Natürlich entwickelt man zu einigen, ausgewählten Stücken unter Umständen über die Zeit eine besonderes Verhältnis. Aber die eigentliche Funktion, sich an einen schönen Ort, einen besonderen Tag, ein erhebendes Erlebnis erinnern zu wollen, geht zumeist in der industriell geformten Beliebigkeit der Objekte verloren. Denn irgendein 1000fach verkaufter Nippes, den ich mir in einem Souvenirgeschäft mal eben mitnehme, hat natürlich mit zeitlichem Abstand ungefähr genausoviel Bezug zu mir und meinen Gefühlen für den Ort oder das dort Erlebte, wie der Sitz in der Straßenbahn, auf dem ich morgens am ersten Tag nach dem Urlaub meinen Allerwertesten postiere. Is also für den Arsch. Ich wanderte dieser Tage durch einen reizenden Ort, ganz hier in der Nähe und selbstverständlich gibt es auch dort Shops, die sich hauptsächlich an Touris richten. Ich richtete, nachdem ich das sonstige Angebot mit der üblichen Ernüchterung studiert hatte, meine Schritte noch flugs zum örtlichen Buchhändler, ohne irgendetwas besonderes zu erwarten – und erblickte doch tatsächlich im Schaufenster ein paar gebrauchte Graphic Novels, die stante pede mein Interesse erregten. Ich hab sie für einen lachhaften Preis mitgenommen – allerdings nicht, ohne mit der reizenden älteren Dame, welche das Geschäft führt, einen netten Plausch über dies und das – und natürlich auch Graphic Novels – geführt zu haben. Das ist eine nette Erinnerung, der ich lange gedenken werde; und bei der ich nebenbei noch was über den Ort und die Leute gelernt habe. Und dass es offensichtlich noch andere Interessenten gab. Haha, zu spät, ihr Zögerlichen… 😉
Die Tage stand jemand an unserem Auto und offenbarte freimütig, dass er dereinst in unserer Heimatstadt studiert habe, aber jetzt hier lebe. Und er meinte, nachdem ich von Rundreise gesprochen hatte, die irische Kultur, dass seien nicht die alten Steine, oder die faszinierende Landschaft, sondern vor allem die Menschen, die hier leben. Natürlich ist das für jedes Land der Welt gültig, aber wenn ich eines über die Iren gelernt habe, dann, dass sie auf ihre Geschichte verdammt stolz sind und, dass das Land die Historie und die Menschen (mit)geformt hat. Und ich suche mir auch im Urlaub gerne aus, mit wem ich einen Plausch führen möchte und wem eher nicht; zu viele Sozialkontakte sind derzeit noch nicht so gut für mich.
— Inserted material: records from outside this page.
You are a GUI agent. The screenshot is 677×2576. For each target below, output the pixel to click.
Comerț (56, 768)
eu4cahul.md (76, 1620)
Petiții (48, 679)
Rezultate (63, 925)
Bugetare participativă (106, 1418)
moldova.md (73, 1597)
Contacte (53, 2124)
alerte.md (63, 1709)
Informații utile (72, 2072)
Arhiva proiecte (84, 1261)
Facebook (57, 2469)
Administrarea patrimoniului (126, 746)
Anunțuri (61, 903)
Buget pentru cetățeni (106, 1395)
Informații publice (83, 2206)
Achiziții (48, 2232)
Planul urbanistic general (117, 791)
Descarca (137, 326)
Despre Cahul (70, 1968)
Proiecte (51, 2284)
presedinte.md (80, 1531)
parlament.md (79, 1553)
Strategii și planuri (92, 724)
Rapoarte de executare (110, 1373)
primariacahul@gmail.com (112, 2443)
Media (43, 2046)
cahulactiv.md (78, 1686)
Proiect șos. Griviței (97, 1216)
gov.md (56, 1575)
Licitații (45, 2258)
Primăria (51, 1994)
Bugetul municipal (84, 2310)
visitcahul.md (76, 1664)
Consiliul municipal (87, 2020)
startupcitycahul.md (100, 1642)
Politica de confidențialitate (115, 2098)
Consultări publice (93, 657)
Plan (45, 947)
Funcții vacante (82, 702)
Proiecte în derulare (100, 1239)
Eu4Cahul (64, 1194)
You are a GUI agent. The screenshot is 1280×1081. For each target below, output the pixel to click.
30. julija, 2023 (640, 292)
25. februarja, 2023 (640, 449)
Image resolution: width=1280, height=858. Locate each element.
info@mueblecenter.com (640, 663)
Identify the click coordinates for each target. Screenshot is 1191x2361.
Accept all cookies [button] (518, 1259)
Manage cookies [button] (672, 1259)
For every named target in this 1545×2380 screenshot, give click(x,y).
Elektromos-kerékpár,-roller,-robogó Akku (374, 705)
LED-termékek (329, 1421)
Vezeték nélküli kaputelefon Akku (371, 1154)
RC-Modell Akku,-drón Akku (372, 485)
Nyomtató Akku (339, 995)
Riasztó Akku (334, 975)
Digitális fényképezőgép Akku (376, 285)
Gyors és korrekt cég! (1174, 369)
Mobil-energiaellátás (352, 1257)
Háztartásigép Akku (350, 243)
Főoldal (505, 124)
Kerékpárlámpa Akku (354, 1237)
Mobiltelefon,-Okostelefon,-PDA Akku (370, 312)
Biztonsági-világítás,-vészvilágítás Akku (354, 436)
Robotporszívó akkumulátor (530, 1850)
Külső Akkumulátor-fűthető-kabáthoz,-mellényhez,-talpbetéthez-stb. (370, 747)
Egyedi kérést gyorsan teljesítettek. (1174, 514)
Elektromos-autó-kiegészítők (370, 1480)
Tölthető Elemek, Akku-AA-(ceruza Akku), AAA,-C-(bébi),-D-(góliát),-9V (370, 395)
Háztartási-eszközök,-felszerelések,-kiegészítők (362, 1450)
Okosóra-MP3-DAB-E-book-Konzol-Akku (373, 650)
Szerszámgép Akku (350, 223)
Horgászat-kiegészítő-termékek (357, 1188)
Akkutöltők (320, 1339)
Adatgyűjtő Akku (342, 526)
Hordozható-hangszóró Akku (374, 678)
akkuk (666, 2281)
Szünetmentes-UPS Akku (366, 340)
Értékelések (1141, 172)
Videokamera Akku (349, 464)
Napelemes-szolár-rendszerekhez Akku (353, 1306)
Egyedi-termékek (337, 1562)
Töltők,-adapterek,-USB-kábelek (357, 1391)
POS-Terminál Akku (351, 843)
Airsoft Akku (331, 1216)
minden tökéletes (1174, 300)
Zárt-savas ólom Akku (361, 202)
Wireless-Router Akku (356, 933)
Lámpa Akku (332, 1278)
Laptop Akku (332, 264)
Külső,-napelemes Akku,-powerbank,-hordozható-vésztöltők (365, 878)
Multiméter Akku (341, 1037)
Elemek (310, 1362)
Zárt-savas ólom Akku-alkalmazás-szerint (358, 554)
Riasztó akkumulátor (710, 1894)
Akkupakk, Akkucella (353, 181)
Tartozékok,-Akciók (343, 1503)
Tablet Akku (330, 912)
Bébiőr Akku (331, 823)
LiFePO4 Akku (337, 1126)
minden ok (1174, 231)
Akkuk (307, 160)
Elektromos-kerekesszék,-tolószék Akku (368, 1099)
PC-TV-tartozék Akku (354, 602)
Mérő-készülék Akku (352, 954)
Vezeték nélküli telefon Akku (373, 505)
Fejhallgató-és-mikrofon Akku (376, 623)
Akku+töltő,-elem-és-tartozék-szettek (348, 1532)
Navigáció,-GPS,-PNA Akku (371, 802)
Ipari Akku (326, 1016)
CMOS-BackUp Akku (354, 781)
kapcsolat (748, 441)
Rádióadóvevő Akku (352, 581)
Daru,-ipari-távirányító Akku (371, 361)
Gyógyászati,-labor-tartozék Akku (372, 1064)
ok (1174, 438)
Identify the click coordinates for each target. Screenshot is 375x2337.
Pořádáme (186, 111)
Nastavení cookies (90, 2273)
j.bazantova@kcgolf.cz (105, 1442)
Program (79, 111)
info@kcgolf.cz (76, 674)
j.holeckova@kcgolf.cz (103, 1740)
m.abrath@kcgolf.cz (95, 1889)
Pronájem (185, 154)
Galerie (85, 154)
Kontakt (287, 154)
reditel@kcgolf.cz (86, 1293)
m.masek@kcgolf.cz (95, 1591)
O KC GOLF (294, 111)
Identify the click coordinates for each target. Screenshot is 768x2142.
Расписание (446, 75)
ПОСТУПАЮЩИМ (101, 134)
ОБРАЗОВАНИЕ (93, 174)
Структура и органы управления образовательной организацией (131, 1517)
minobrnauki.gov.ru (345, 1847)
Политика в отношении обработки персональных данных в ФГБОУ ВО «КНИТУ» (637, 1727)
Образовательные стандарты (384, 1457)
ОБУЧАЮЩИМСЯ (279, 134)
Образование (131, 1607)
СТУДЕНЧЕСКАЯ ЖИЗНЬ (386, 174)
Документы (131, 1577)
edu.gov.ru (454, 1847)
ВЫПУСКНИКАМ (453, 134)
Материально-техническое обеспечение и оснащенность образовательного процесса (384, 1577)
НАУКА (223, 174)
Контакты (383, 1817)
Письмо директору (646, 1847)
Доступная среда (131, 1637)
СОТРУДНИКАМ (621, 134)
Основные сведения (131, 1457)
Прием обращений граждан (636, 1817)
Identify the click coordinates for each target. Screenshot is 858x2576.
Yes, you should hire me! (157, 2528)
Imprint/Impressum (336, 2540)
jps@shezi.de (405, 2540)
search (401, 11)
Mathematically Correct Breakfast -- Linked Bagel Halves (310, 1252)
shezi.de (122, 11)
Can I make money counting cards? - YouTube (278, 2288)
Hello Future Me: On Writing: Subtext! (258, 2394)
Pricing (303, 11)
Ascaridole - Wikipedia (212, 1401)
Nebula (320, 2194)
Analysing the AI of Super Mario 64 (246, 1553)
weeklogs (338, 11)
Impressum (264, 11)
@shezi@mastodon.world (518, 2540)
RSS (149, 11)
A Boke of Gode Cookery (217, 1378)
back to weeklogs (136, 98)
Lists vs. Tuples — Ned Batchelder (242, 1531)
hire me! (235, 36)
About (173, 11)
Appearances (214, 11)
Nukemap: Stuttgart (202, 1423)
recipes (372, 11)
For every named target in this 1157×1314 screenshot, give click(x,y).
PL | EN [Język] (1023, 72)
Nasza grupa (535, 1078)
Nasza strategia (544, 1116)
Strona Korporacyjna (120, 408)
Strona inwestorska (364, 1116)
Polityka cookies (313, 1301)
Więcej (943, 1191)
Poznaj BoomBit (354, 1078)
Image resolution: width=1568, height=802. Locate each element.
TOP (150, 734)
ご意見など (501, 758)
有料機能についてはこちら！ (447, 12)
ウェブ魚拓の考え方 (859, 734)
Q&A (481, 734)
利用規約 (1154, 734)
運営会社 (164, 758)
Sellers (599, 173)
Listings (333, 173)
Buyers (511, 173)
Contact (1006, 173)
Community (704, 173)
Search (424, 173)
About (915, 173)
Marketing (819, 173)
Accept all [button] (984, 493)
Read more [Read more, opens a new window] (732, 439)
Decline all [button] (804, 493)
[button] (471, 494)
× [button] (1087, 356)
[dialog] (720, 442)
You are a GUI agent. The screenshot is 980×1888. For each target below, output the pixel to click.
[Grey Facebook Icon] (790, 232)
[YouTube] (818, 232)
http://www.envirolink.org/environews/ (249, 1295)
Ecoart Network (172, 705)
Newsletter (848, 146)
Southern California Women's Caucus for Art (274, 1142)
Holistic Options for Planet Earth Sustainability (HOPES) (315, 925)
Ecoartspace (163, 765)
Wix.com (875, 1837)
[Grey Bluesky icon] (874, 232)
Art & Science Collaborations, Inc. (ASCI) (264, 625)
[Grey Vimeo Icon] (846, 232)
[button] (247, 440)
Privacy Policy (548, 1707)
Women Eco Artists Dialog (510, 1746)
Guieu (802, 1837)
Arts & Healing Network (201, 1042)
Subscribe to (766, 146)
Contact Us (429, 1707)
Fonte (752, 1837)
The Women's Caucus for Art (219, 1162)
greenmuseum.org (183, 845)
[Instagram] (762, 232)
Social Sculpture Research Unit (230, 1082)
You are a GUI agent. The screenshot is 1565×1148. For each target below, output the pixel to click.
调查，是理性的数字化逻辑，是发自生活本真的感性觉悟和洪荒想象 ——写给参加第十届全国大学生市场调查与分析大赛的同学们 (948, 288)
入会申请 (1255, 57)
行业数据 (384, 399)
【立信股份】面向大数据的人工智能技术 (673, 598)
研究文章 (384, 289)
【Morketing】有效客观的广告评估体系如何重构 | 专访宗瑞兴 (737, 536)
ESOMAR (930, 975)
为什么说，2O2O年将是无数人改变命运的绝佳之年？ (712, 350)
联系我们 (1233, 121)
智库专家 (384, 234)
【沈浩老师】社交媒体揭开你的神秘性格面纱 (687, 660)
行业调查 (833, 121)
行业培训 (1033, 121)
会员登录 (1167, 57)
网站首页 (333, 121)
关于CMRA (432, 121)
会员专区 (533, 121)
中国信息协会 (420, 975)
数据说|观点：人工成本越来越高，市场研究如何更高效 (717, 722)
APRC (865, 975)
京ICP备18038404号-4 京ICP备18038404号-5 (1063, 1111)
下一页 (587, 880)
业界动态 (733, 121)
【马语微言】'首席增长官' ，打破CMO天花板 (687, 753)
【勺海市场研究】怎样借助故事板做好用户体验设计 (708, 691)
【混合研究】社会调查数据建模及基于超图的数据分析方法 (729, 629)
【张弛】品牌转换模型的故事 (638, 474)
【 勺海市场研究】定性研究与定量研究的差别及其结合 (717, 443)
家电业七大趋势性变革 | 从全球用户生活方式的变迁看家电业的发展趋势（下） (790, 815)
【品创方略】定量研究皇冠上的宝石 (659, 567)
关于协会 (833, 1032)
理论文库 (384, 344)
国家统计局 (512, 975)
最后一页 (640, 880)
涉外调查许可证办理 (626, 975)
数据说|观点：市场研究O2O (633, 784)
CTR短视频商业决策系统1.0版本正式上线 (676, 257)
Daher sind für mich jedoch optische Zeugnisse unserer Reisen (also die vielen Fotos, die ich mache), zumindest für mich, die besten Keepsakes. Zumal sie im Zeitalter der Digitalfotografie nur dann irgendwo irgendwas anderem Platz wegnehmen, um sich als Staubfänger andienen, sofern ich mir die Mühe mache, sie auszudrucken. Das passiert zumeist nur im Kleinformat für meine privaten Journale, die ich ansonsten von Hand vollschmiere. Fallen die jemals dereinst einem Archäologen in die Hand, wird er einen Doktor der Kritzologie zum Entziffern hinzuziehen müssen. Für mich gilt, dass Andenken am besten durch einen selbst gestaltet werden und nicht durch nutzlosen Konsum. Meine Graphic Novels werde ich trotzdem genießen. Euch ein schönes Wochenende.